WORK REQUIRED: Pictures are not repeated. Every line from the beginning of the entries through the one with "Given: Click step 2 Přihlásit se circle" is restated exactly.

[Source records]
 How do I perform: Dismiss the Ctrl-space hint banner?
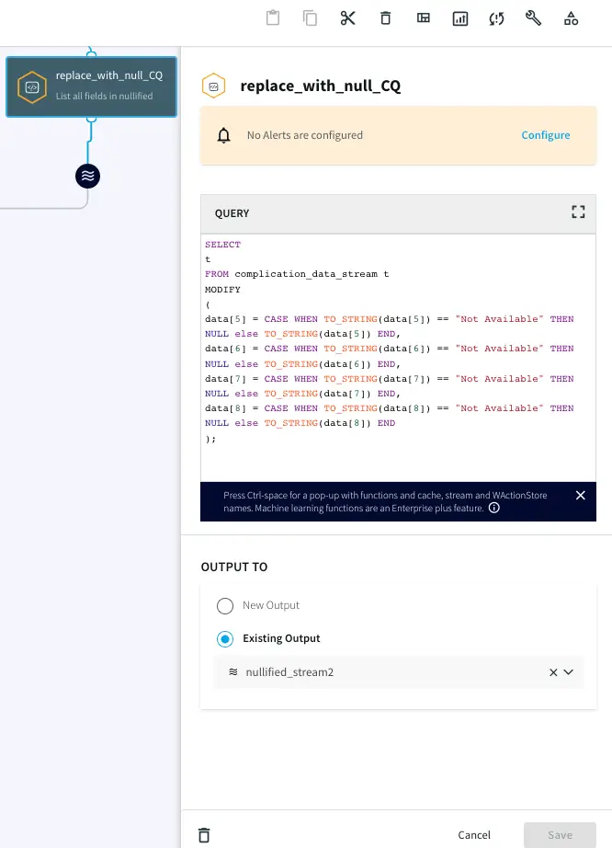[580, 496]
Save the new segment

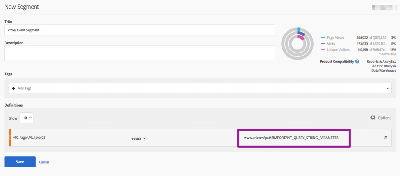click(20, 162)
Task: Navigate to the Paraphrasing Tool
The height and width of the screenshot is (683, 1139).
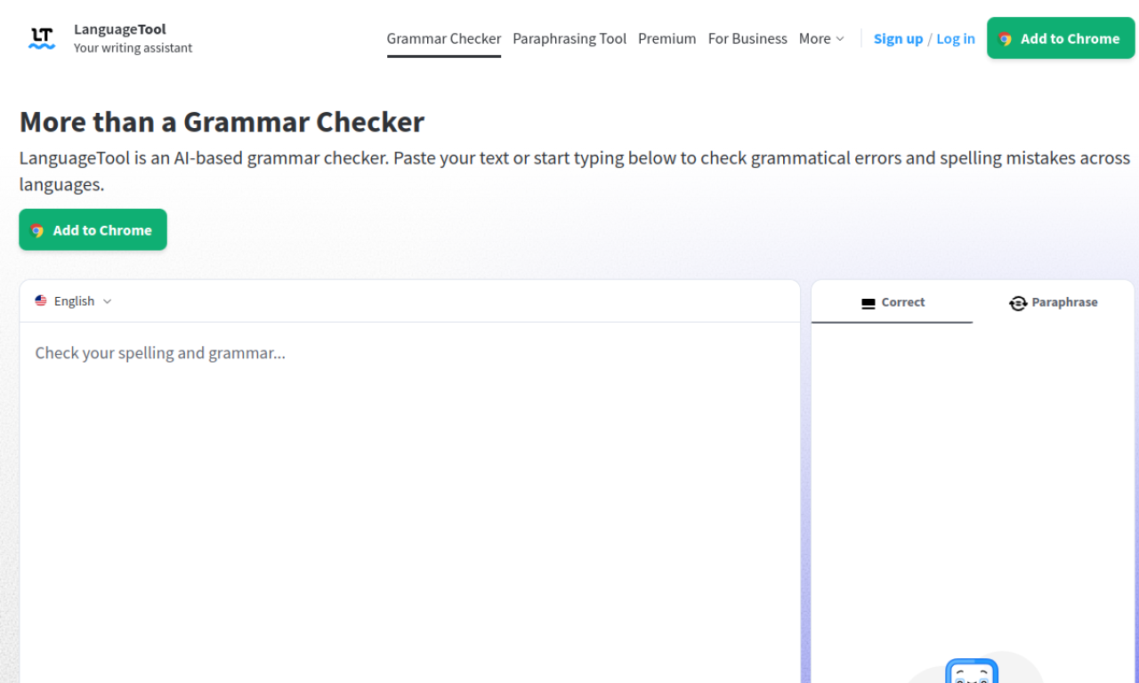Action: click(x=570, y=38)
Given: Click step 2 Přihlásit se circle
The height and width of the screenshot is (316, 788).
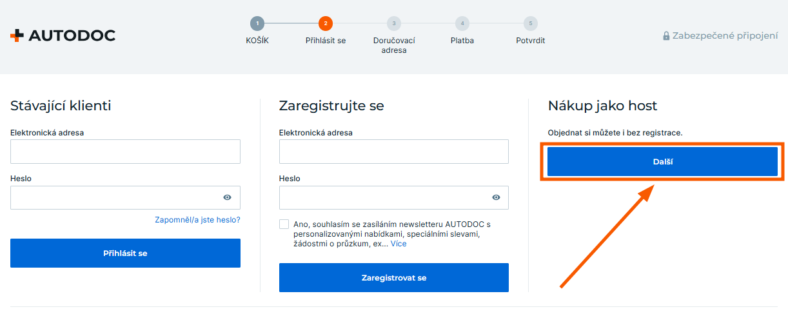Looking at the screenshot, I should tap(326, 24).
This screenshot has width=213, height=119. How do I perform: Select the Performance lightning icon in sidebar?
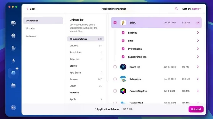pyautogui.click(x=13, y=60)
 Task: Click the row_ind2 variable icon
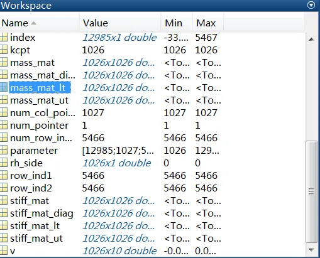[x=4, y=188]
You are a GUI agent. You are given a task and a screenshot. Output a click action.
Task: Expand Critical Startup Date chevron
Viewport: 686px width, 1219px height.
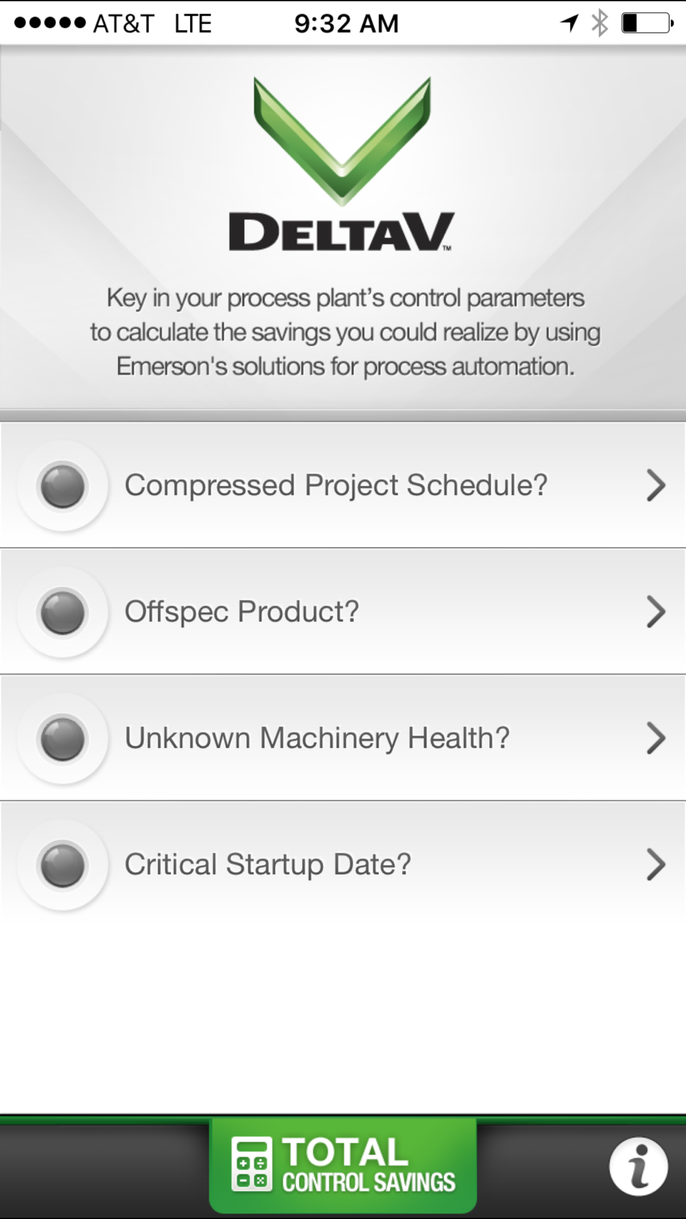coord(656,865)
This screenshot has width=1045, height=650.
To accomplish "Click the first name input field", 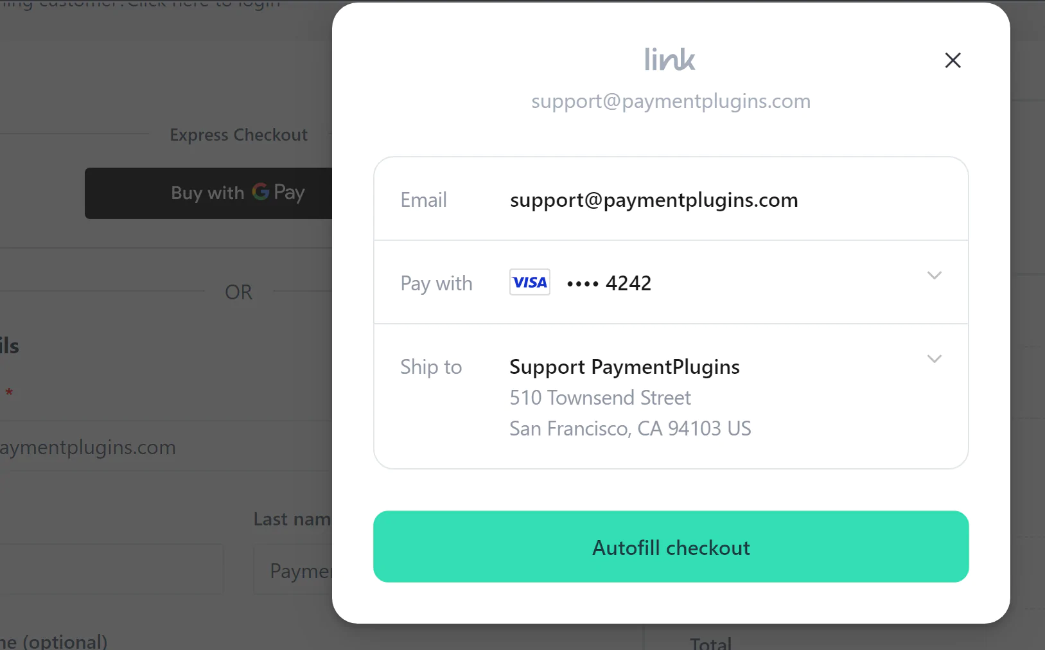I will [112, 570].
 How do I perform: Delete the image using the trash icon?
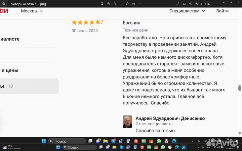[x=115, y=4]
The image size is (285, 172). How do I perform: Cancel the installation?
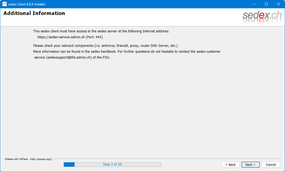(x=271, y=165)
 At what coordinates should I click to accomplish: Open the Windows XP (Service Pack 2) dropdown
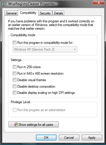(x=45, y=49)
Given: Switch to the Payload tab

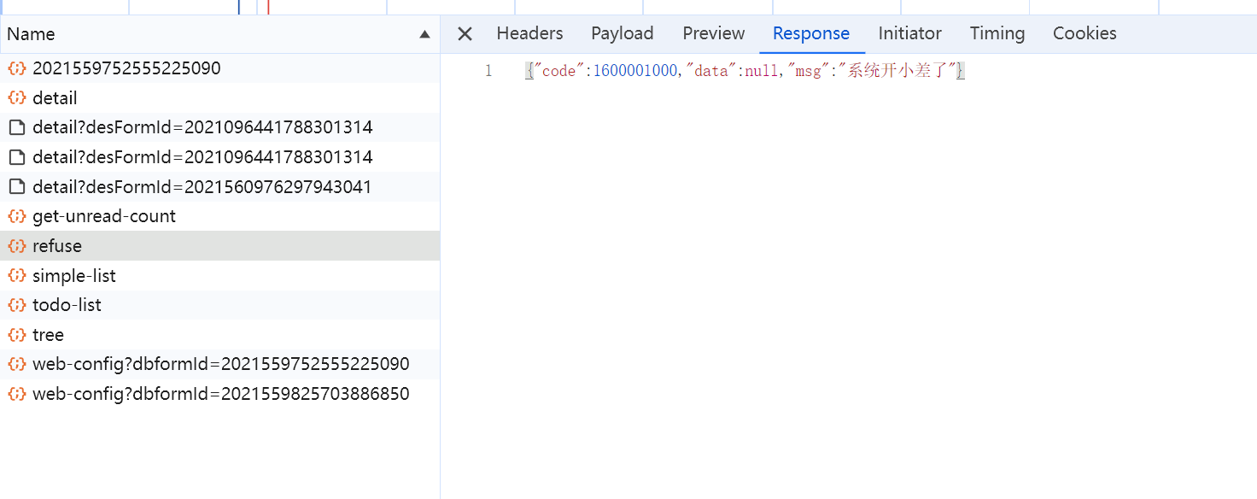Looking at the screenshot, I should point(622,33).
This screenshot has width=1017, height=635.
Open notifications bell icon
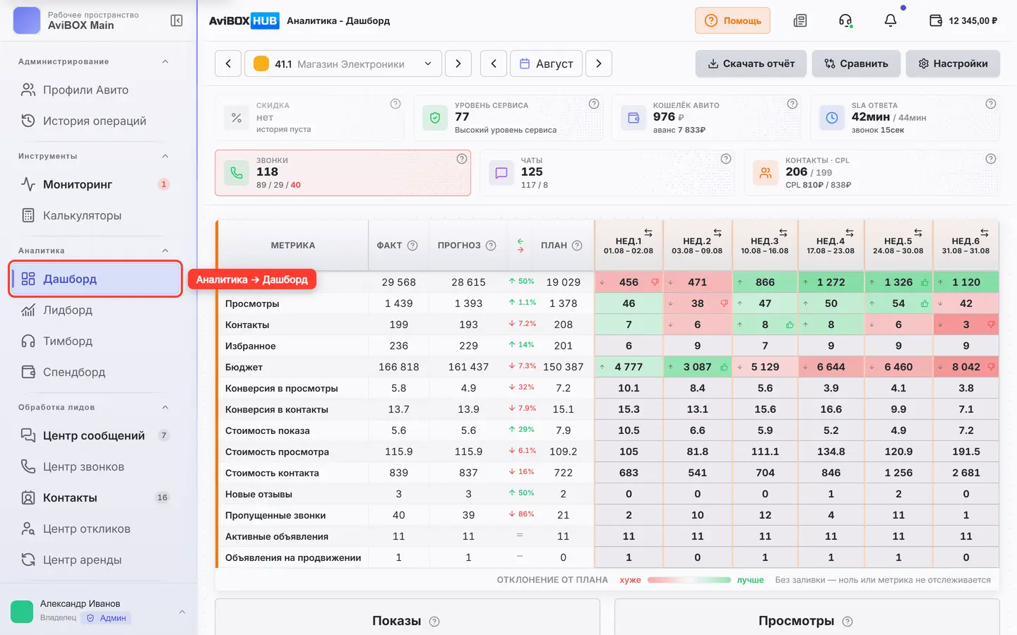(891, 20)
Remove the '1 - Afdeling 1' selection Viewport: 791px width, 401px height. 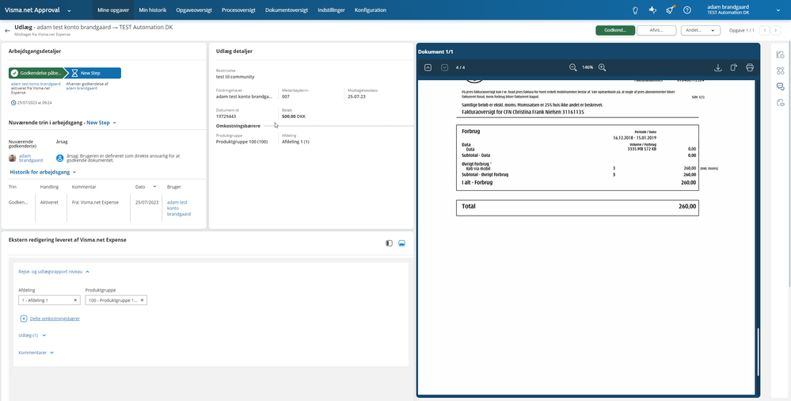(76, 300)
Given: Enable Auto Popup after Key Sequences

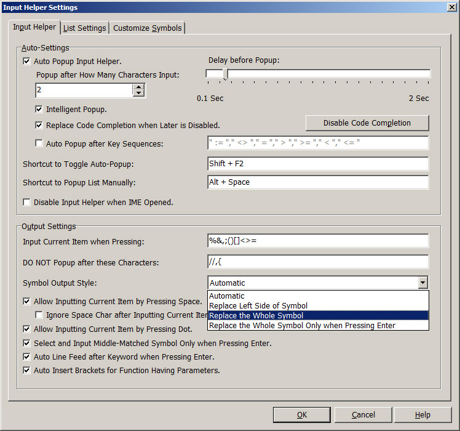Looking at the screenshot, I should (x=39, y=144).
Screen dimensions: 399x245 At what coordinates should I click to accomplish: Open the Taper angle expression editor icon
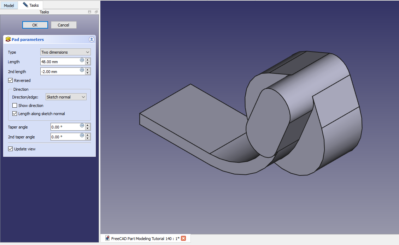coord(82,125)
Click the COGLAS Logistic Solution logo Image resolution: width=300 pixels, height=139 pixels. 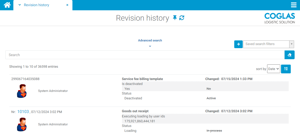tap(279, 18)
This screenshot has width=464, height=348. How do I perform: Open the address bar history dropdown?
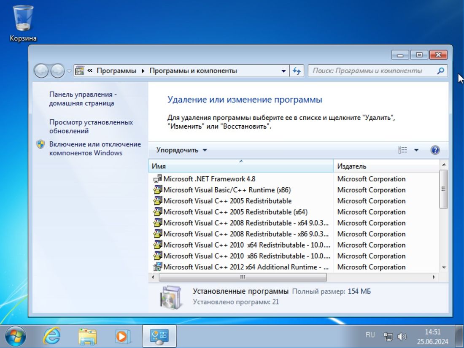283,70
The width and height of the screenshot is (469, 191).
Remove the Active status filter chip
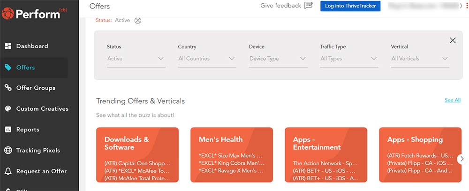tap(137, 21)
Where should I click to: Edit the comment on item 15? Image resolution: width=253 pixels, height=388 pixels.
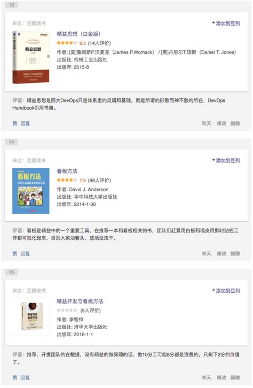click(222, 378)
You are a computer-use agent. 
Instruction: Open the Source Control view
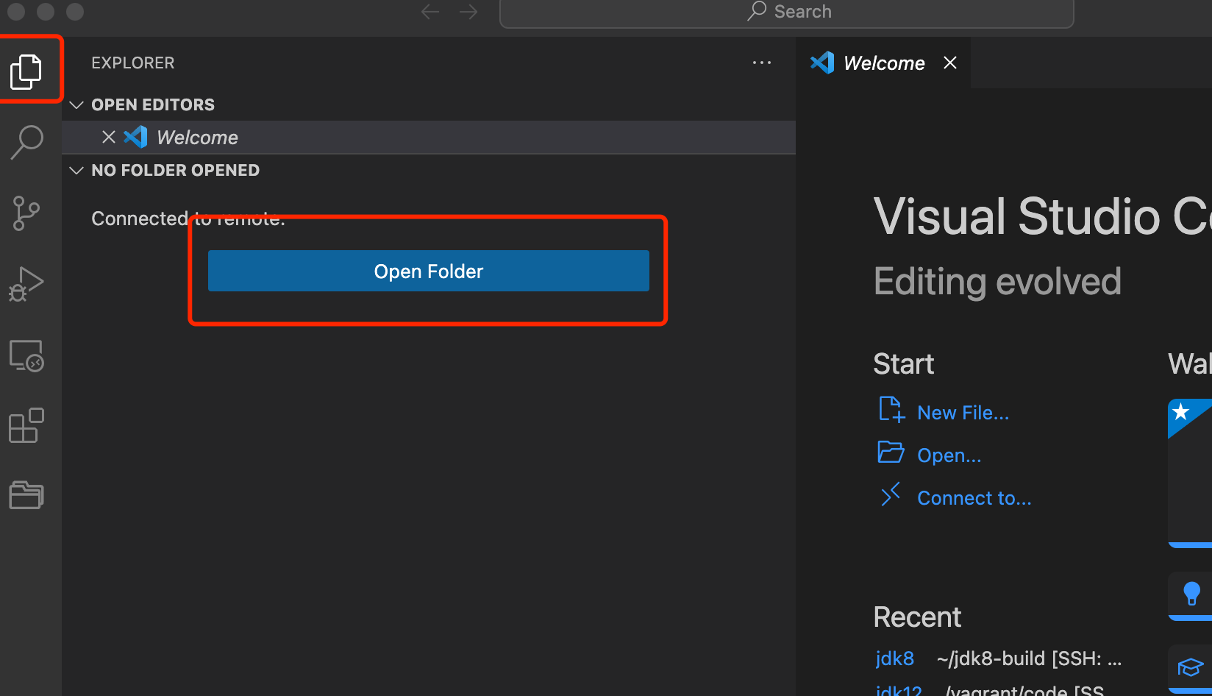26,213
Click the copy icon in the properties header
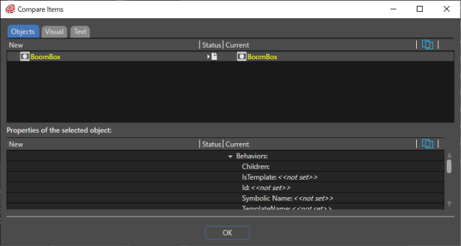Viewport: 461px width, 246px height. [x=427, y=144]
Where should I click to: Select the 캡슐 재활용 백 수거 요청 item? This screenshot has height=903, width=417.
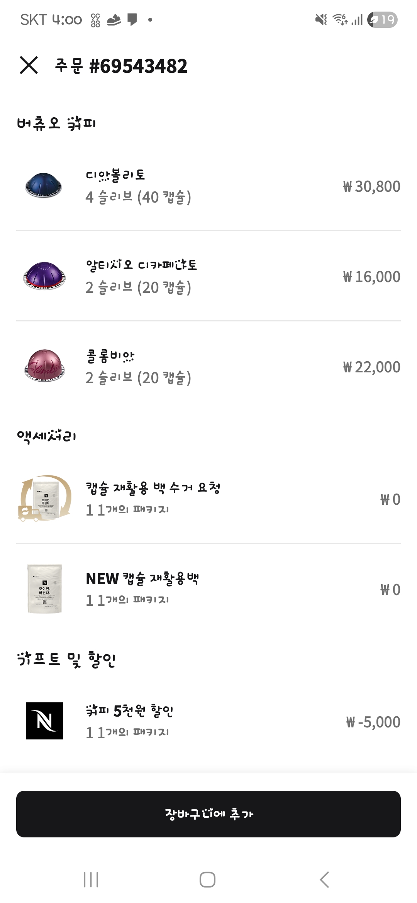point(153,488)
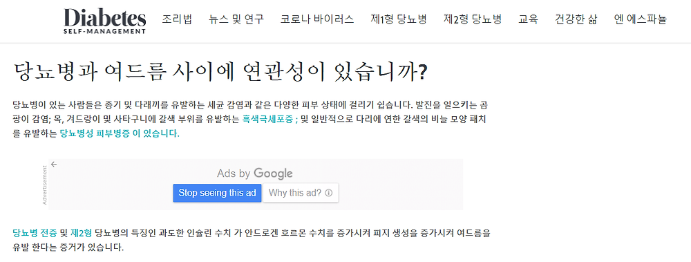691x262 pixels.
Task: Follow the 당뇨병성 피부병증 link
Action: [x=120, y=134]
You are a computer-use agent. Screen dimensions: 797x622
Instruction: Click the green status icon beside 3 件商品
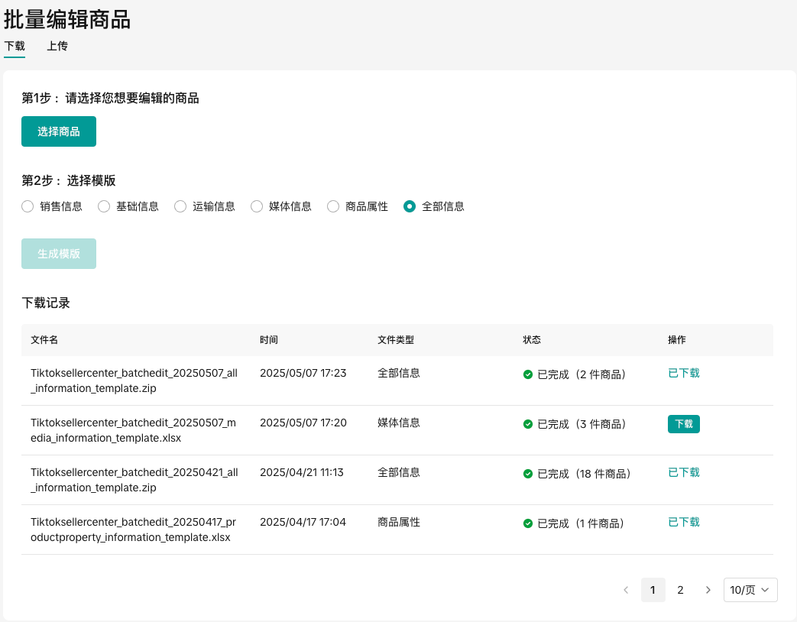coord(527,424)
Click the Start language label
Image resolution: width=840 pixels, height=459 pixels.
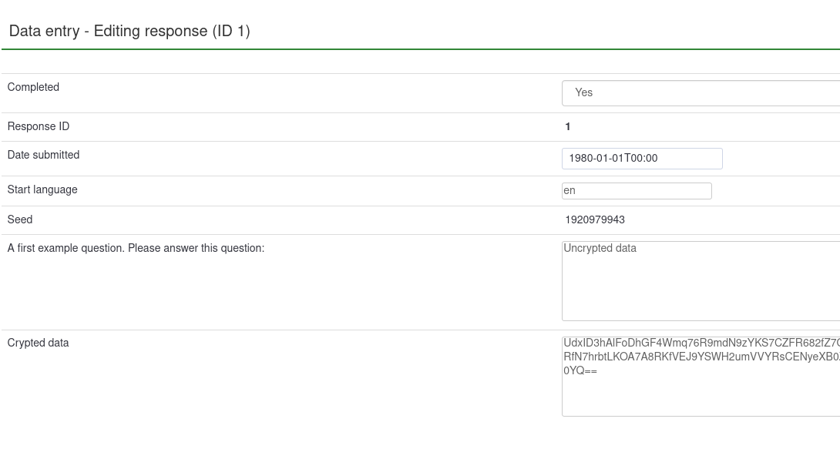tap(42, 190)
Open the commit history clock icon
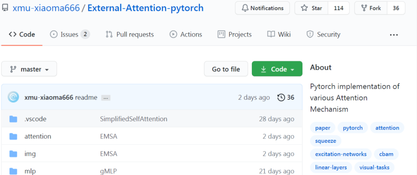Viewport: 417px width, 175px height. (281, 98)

ANSWER FOR THIS EXERCISE:
 How do I perform: Dismiss the Ctrl-space hint banner?
[580, 496]
Save the new segment

click(20, 162)
Task: Navigate to the Paraphrasing Tool
The height and width of the screenshot is (683, 1139).
Action: click(x=570, y=38)
Given: Click step 2 Přihlásit se circle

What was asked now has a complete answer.